**Instructions for the task**. As soon as the line containing "Screen dimensions: 338x235" appears, start repeating lines exactly and continue to the end of the entries; please skip pictures.

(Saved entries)
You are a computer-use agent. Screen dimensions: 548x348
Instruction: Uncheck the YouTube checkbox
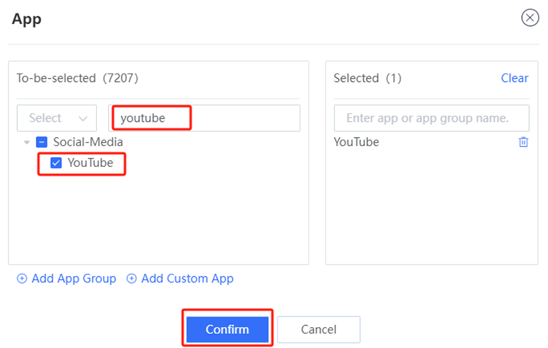[x=56, y=163]
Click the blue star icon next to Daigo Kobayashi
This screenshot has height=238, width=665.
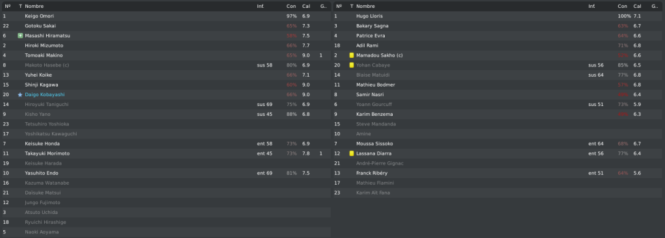(20, 94)
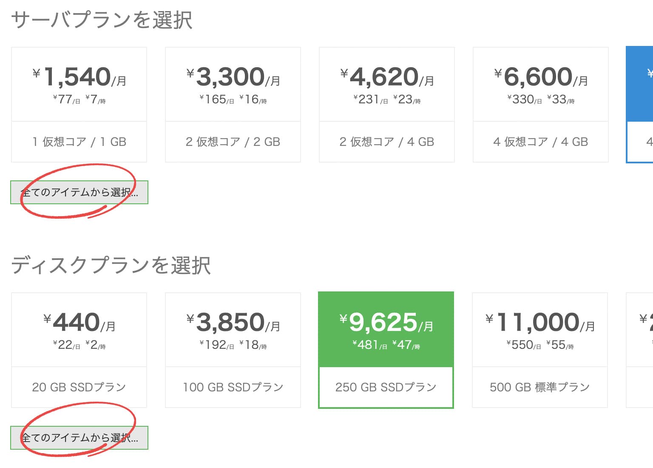Choose the 100 GB SSDプラン disk plan
The image size is (653, 468).
click(233, 350)
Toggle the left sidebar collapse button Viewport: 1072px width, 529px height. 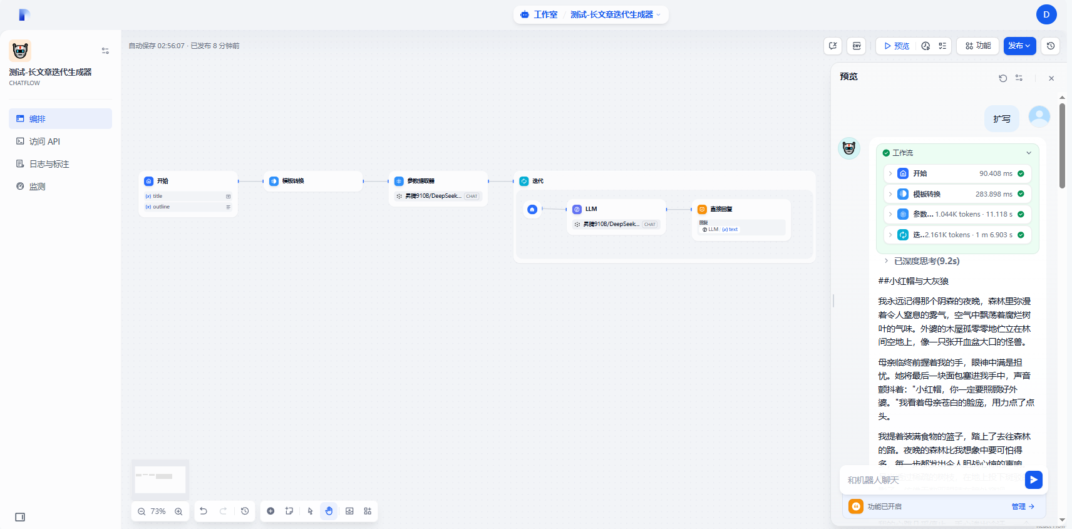pos(20,517)
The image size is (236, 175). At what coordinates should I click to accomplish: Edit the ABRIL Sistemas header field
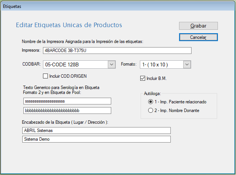tap(96, 130)
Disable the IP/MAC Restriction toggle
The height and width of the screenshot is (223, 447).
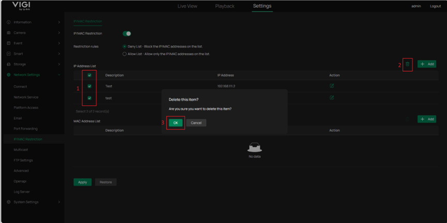127,34
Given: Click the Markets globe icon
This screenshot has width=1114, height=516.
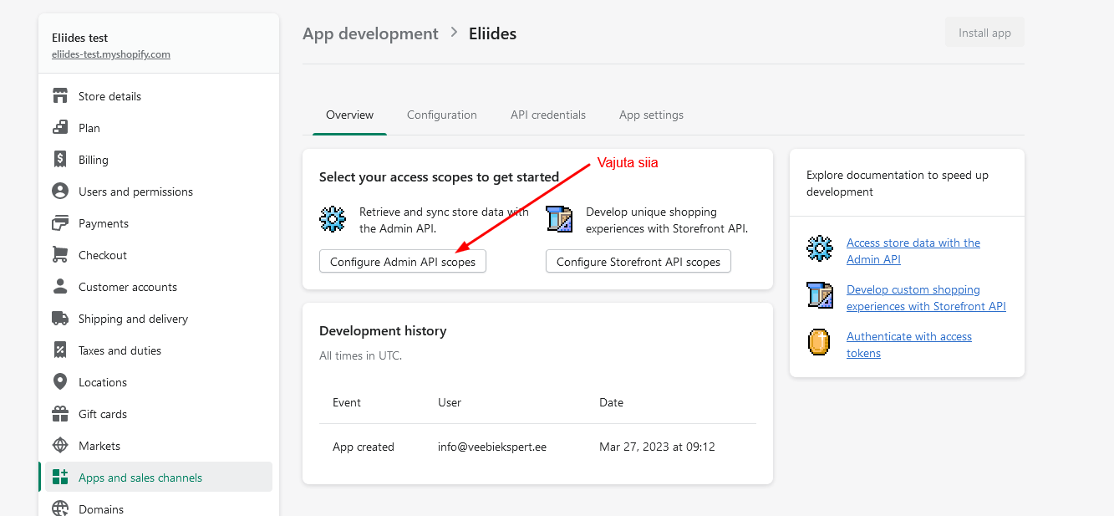Looking at the screenshot, I should (60, 446).
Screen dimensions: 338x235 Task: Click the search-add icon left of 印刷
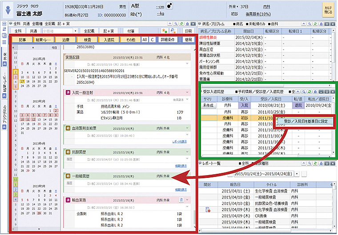[x=173, y=31]
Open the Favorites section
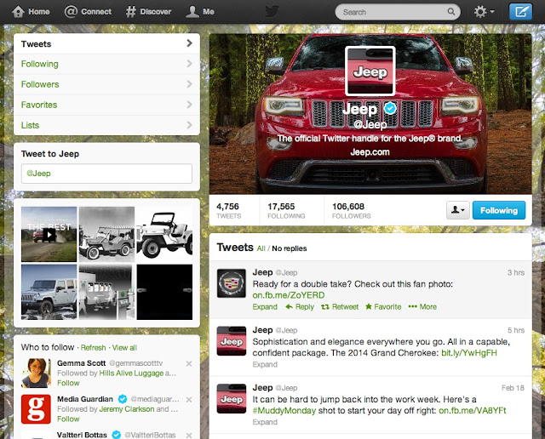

**Task result**.
Screen dimensions: 338x235 Task: Click the search-add icon left of 印刷
[x=173, y=31]
Open the Favorites section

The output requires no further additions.